The SEN2FLEX campaign was held in the Barrax study site (La Mancha, Spain, 39.05°N, 2.09°W) during two phases, in June and July 2005. The area is characterized by a flat morphology and large, uniform land-use units, which make it very suitable for remote sensing calibration and validation activities. Twelve lines of CASI-1500 were acquired at an altitude of about 2000 m above ground level. CASI works in the VNIR spectral range (from 370 to 1050 nm) with a high spectral resolution mode consisting of 288 channels with bandwidths of 2.3 nm and Field Of View (FOV) equal to 23.6°. The instrument operation, the radiometric calibration and the geometric correction were performed by Itres Research Ltd., Calgary, Canada. The nominal ground sampling distance was 3 m per pixel. The laboratory peak signal-to-noise ratio (SNR) is 800:1.

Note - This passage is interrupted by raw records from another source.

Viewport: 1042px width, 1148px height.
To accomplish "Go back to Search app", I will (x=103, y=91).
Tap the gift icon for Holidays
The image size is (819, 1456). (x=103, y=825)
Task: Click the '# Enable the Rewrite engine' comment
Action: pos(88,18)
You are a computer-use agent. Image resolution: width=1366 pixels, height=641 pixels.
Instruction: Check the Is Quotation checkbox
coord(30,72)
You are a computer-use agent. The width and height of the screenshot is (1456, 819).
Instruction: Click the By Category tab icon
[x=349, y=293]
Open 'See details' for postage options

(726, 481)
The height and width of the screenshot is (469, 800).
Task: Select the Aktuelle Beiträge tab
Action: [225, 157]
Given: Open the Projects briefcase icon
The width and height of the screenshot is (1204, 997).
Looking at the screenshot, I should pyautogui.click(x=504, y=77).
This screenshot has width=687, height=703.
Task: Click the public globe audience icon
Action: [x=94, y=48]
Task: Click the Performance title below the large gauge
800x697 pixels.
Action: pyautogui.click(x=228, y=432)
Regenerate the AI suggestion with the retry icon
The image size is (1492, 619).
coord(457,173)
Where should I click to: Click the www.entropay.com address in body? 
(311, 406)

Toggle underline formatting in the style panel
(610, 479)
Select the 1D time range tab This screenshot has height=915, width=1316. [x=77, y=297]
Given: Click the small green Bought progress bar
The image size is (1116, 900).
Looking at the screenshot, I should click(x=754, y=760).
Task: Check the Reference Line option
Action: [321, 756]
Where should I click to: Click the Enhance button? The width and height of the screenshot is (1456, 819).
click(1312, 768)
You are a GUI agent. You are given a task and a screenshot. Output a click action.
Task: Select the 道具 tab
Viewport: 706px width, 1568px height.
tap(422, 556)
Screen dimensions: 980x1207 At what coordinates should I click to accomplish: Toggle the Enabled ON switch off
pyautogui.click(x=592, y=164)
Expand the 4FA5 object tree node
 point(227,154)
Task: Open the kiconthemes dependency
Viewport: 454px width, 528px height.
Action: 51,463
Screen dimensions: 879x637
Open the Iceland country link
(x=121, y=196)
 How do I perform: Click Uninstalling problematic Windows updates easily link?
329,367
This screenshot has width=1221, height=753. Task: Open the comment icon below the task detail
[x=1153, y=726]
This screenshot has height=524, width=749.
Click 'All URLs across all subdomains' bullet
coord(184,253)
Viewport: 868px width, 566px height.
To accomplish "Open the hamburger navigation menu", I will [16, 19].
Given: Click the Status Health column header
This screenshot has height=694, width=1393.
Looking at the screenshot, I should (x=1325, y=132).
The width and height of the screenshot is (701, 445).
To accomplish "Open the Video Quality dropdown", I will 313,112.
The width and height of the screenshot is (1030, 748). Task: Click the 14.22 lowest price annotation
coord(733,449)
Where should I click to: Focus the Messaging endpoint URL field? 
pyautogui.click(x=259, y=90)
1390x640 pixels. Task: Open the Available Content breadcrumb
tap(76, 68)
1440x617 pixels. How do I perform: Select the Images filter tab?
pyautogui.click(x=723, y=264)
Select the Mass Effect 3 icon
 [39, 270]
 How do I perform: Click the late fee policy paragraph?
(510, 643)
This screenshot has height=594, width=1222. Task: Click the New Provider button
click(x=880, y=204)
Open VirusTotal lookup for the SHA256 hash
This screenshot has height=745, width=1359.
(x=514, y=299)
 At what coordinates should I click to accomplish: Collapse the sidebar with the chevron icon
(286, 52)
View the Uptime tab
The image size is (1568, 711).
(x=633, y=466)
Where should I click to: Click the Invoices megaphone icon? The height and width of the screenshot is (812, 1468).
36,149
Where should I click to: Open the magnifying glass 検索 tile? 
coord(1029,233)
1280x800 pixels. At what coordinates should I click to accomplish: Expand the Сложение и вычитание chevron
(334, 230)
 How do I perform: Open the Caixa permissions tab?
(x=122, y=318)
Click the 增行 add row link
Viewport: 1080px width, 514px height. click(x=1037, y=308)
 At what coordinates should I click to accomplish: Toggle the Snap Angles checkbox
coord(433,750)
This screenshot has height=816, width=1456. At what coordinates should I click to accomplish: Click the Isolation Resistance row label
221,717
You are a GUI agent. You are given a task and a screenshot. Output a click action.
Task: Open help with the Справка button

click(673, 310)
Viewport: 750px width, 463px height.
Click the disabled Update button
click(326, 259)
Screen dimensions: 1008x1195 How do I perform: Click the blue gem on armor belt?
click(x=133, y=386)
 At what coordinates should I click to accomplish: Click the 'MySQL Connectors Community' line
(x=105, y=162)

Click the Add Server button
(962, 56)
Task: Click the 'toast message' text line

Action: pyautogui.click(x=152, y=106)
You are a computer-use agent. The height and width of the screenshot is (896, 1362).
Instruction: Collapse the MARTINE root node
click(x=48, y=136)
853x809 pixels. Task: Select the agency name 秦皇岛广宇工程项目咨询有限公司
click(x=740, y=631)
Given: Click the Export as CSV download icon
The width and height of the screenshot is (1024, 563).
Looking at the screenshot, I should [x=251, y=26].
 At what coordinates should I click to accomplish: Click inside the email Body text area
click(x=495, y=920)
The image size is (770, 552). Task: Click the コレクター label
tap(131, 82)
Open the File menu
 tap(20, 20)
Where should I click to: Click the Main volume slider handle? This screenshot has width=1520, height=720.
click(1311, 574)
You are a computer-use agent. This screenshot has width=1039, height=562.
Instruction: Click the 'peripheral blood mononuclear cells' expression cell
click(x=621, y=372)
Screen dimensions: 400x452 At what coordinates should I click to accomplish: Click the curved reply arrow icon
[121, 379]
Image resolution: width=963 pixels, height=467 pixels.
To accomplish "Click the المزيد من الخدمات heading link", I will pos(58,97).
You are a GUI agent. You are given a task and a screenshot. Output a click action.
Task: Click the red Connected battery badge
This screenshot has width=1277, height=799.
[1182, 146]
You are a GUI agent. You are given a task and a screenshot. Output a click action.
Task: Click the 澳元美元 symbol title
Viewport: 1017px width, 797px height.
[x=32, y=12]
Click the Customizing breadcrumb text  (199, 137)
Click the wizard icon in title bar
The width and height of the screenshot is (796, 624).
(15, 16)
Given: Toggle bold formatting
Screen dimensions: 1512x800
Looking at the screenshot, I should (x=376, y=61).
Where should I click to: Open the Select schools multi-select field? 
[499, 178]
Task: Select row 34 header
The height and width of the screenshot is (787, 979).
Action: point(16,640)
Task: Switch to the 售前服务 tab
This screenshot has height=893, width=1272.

On the other hand, The CEFLES2 campaign was held in 2007 in South-West France in three different phases (April, June and September). The focus of CEFLES2 activites was on the agricultural area of Marmande (44.55°N, 0.16°E). This site comprises large fields of winter wheat, maize and rapeseed at three separate locations on flat land in the Garonne valley bottom. The Hyper imaging spectrometer was flown over the Marmande site during the three campaign phases. Hyper is a pushbroom sensor with VNIR and SWIR imaging capabilitites at very high spectral resolution. It samples the 400–2450 nm spectral region with two different spectrometers, one covering the VNIR (400–1000 nm) and the other covering the SWIR (1000–2450 nm). The VNIR spectrometer has 512 spectral bands with a mean spectral sampling of 1.2 nm, 1024 spatial pixels and a FOV of 41.4°. The SWIR spectrometer has 256 spectral bands, with a sampling of 5.8 nm, 320 spatial pixels and a FOV of 24.1°. Hyper operates at 2753 m above ground level. A summary of CASI and Hyper specifications is presented in Table 1.

Tables Icon

Table 1. Specifications of SEN2FLEX/CASI and CEFLES/Hyper imaging spectrome

3.2. CASI and Hyper spectral calibration assessment

Results from the spectral characterization of 2 CASI flight lines acquired during SEN2FLEX June and July campaigns are presented in Fig. 2. The calculated smile and across-track band broadening at 760 nm are displayed. Concerning smile, a clear “frown” pattern (inverted smile) is shown in Figs. 2(a) and 2(b). The change in the instrument spectral performance from the June campaign to the July campaign is detected. A systematic spectral shift of 1 nm (measured from the center of the across-track direction) and a peak-to-peak difference in channel position of about 0.9 nm is found in the June data. The asymmetry of the channel position curves would indicate the misalignment (e.g. rotation) between the instrument slit and the detector array. Different numbers are found in the July data, from which a shift of about 0.4 nm and a smile curve tilted with respect to June are visible. The same peak-to-peak smile of 0.9 nm is calculated, which is expected because it is an intrinsic characteristic of the instrument spectral dispersion. Changes in spectrometer shift and shape of the smile curve are explained by a different spectral configuration in the July campaign, as confirmed by the different set of nominal channel positions provided by the instrument operator. The smile curves in Fig. 2 are similar to those obtained in [4] from the same data when no inversion of channel bandwidth was performed together with spectral channel position. This fact supports the good decoupling between the two spectral characterization parameters in the inversion process.

 figure: Fig. 2.

Fig. 2. CASI smile and spectral resolution characterization at O2-A from SEN2FLEX June and July data.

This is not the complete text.